In 2006, the director M. Night Shyamalan attempted to swerve away from the tense thrillers he’d become known for. His new movie was an ambitious, expansive fairy tale called Lady in the Water—an original conceit based on bedtime stories he’d concocted for his young children. That film, a dizzy mix of whimsy and horror about a mermaid-like creature who appears in an apartment building’s swimming pool, was largely jeered at the time. But I couldn’t help thinking about it after seeing The Watchers, the filmmaking debut of Ishana Night Shyamalan, one of M. Night’s daughters and a very commendable protégé.
The Watchers is also a fairy tale of sorts, similarly blended with modern angst and set in contemporary times. Based on a novel by the Irish horror writer A. M. Shine, The Watchers may not claim direct inspiration from M. Night’s bedtime stories, but Ishana’s movie finds a more careful balance between the freaky and the mundane, delivering a small-scale creepfest. In a moment when successful horror films have trended nastier and more visceral, The Watchers is a spooky PG-13 drama that is light on gore and jump scares, but sets a proper mood and maintains it throughout.
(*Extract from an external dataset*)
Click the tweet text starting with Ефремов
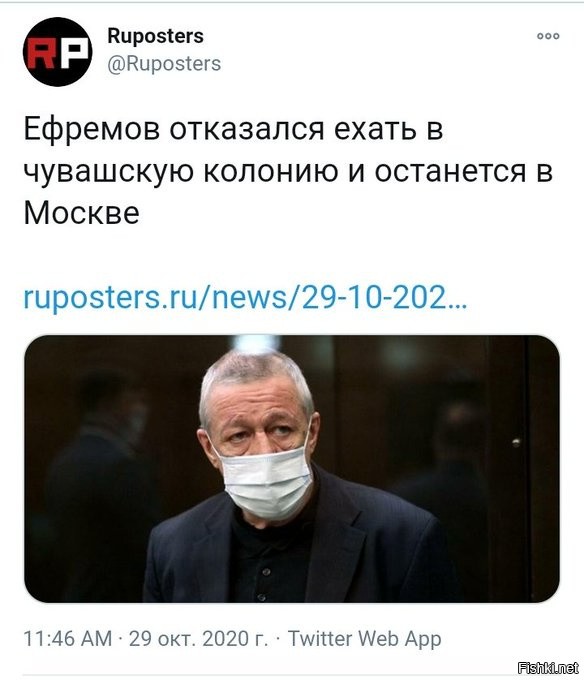 coord(288,171)
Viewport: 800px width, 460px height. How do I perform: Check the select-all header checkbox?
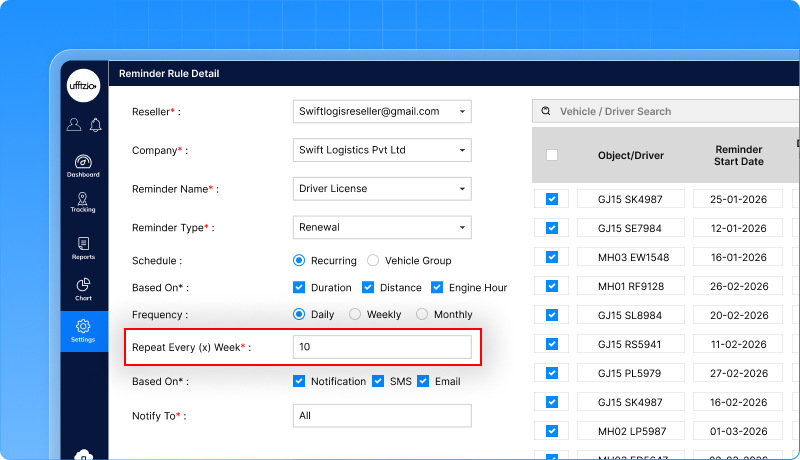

Not to invoke the elder Shyamalan when considering this film would be a struggle, given the way that Ishana is approaching the genre. M. Night broke out as a household name with 1999’s The Sixth Sense, which also leaned into more traditional storytelling, closer to a Victorian ghost novella than a grungy, gory affair. Ishana, who was a second unit director on her father’s previous two features, clearly learned a few tricks working with him. The Watchers is carefully paced, character-focused, and quite sincerely emotional, interested less in the manner of the scares and more in how they’re affecting the ensemble gathered in the woods.
The film follows Mina (played by Dakota Fanning), a wayward artist sifting through her family traumas who goes on a trip to rural Ireland, where she mysteriously winds up in a woodland that she seemingly can’t escape from. That might sound like the simplest horror premise imaginable, but The Watchers doesn’t keep anything simple. Mina stumbles across a trio of other trapped travelers, who guide her to a modern-looking bunker built of thick metal, except for one wall of floor-to-ceiling two-way mirrors. Some of the house’s rules are explained: You can explore in the daytime, but you have to get back to the bunker before nightfall, and then you have to stand in front of the mirror to be, well, watched.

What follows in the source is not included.